Claudia has been a brilliant host and is very entertaining company. I see lots of similarities with Uschi - I bet they fought like mad when they were kids! It was really great to see some of how the Viennese live, as well as the lovely city itself.

Today is yet another public holiday, and she was off early to the stables. She used to race her own horse when younger and now has a youngster in training whose second race is next weekend. I had been warned to get going early too as Turkey's president is in Vienna today and large demos are planned to shut the centre. The holiday did make the cycle back in a fair bit easier (as did knowing where I was going). I eventually made it out over all the multitude of bridges via the nudist section of Vienna. Those guys have impressive tans already!

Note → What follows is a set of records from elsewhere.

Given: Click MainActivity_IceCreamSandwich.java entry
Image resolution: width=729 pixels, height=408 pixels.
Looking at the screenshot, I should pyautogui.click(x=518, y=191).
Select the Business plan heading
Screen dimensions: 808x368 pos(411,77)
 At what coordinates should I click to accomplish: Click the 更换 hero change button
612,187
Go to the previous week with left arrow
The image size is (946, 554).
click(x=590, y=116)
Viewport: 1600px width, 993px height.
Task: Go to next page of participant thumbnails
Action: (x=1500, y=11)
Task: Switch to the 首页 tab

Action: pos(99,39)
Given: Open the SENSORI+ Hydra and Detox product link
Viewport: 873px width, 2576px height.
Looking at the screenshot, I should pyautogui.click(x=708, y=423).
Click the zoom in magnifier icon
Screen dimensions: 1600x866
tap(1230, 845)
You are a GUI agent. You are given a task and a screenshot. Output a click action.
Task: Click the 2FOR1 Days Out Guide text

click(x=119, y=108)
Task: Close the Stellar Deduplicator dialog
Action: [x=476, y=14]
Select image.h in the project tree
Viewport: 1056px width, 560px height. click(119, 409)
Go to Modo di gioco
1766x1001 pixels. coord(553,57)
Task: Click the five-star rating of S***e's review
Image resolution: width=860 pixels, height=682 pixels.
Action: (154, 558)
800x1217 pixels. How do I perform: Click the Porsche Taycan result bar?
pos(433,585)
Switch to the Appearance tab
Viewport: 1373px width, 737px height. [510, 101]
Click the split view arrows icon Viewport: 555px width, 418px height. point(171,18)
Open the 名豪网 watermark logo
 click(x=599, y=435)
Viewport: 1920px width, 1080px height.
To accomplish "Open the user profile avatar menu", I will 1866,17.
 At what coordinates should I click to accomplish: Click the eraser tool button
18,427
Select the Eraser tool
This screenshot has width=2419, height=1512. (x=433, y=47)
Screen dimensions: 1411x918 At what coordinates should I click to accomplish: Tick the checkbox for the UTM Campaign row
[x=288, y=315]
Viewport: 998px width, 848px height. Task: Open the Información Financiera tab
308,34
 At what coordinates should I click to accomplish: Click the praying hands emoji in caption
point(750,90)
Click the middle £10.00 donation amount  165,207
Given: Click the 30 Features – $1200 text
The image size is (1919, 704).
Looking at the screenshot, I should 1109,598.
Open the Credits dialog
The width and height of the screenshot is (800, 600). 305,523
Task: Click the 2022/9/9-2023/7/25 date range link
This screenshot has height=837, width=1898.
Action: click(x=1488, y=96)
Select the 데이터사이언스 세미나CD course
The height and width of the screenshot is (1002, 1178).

The majority of the ride to Bratislava was along a long straight dyke. Luckily the cycling conditions weren't bad and I was very content bowling along in a straight line for 16k. This ended with a fantastic bridge crossing, taking me right up into the treetops for a couple of km across a wetland nature reserve and then the Danube itself.

I lunched on the river at Hainburg, a Roman town and technically still Austria, though you wouldn't think so from the language the waiter and I were speaking.

Then goodbye to Austria which I have really loved (despite the lack of smoking ban). The Austrians seem to me to enjoy a general lack of 'German-like' rules, eg dogs are allowed in almost all restaurants (Claudia told me in a very posh one near her if you tell them when you book that you're bringing your dog they prepare a special meal for it!)

So who else didn't know that Vienna and Bratislava were a short day's cycle apart? As we drove on the motorway last night there was a set of exit signs showing Slovenia and Italy this way, Slovakia and Hungary that way, Vienna straight on. Lovely. I also didn't know that Slovakia is now Schengen (and Euro) so no formalities at all at the border.

Bratislava is like a European capital in miniature. The old town is cute and heaving with the river-cruise masses, and there is a definite air of a town on the way up. I am staying in a nice hostel where a very kind young man insisted on carrying a loaded Horace up an enormous flight of stairs so he could sleep safely on the balcony (and so the young man could look manly in front of his girlfriend, I suspect!).